PONYBOY MAGAZINE:  You wear clothing so well with that long lean model type body. We met your boyfriend at Viva and he has model good looks as well. He performed with you on stage.  Is he now part of the Marcy Simich Experience?

MARY SIMICH:  Am I a whole Experience? Wow! We both have multiple musical projects of our own to keep us busy, but who knows what the future holds. We always have a good time while playing together and I am sure we will grace the stage together as a team again sometime.

PONYBOY MAGAZINE:  Whom would you say your musical and style icons are?

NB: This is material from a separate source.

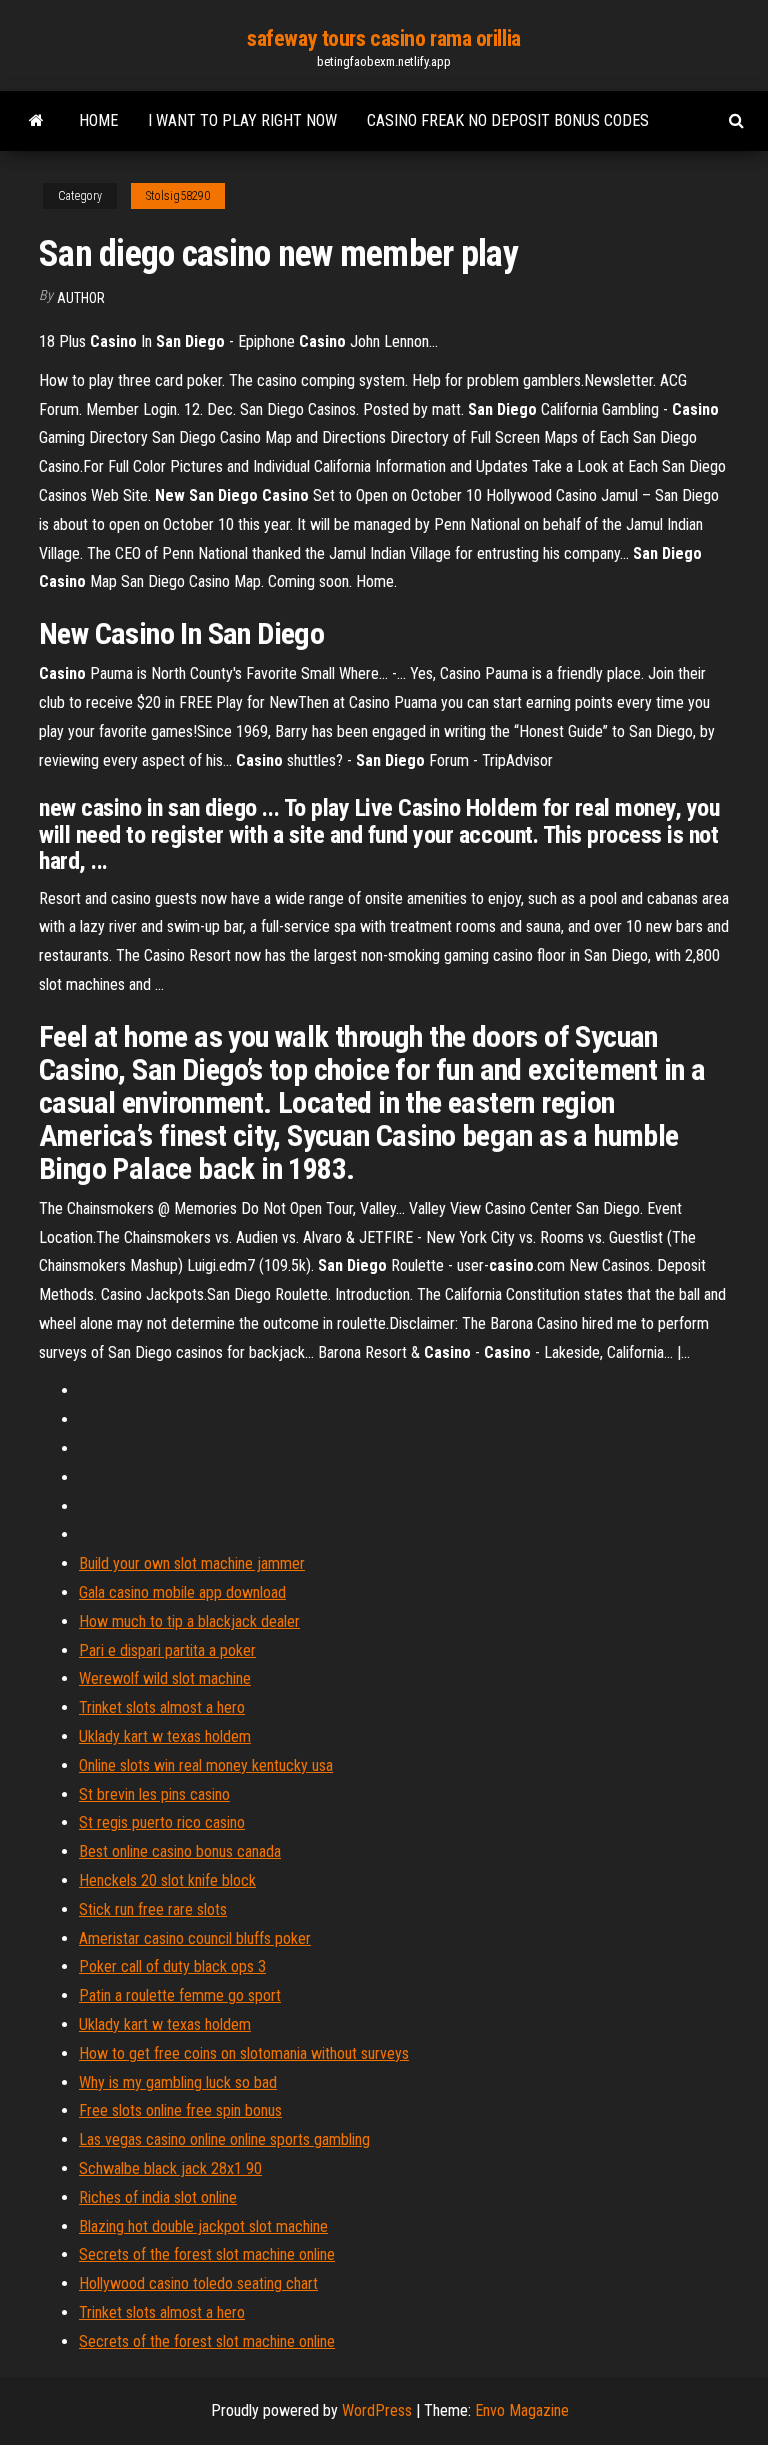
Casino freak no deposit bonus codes (508, 120)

MARY SIMICH:  Oh my, what an exciting question! Right off the bat, I’d say Julie London and Tim Morgonare are my icons. Julie London sings a song called ‘Saddle the Wind’. It has become my family’s anthem, and has become a signature song to perform for Tiny & Mary. There is something so rich and lovely and sexy and powerful about her voice. With regards to Tim Morgon, I will say this, “I LOVE California. I love the beach. I love to be outside. I love the sun. I love swimming. I love bonfires. I love teenage Beach Blanket Bingo-esque romance–and Tim Morgon is just that.” I mentioned before that music can be incredibly powerful, and Tim Morgon was the soundtrack to some big moments in my life. Another artist who I try to emulate is Roy Orbison. I like that he is a little bit rock-n-roll, but more than anything he is dreamy. I am drawn to very ethereal music and Roy Orbison is just that. As for style, I have always appreciated the glamorous movie stars at home, or at the ranch, or on vacation. I like the designs of Edith Head. They are simple, sophisticated and highly dramatic, and all the while accentuating the female form.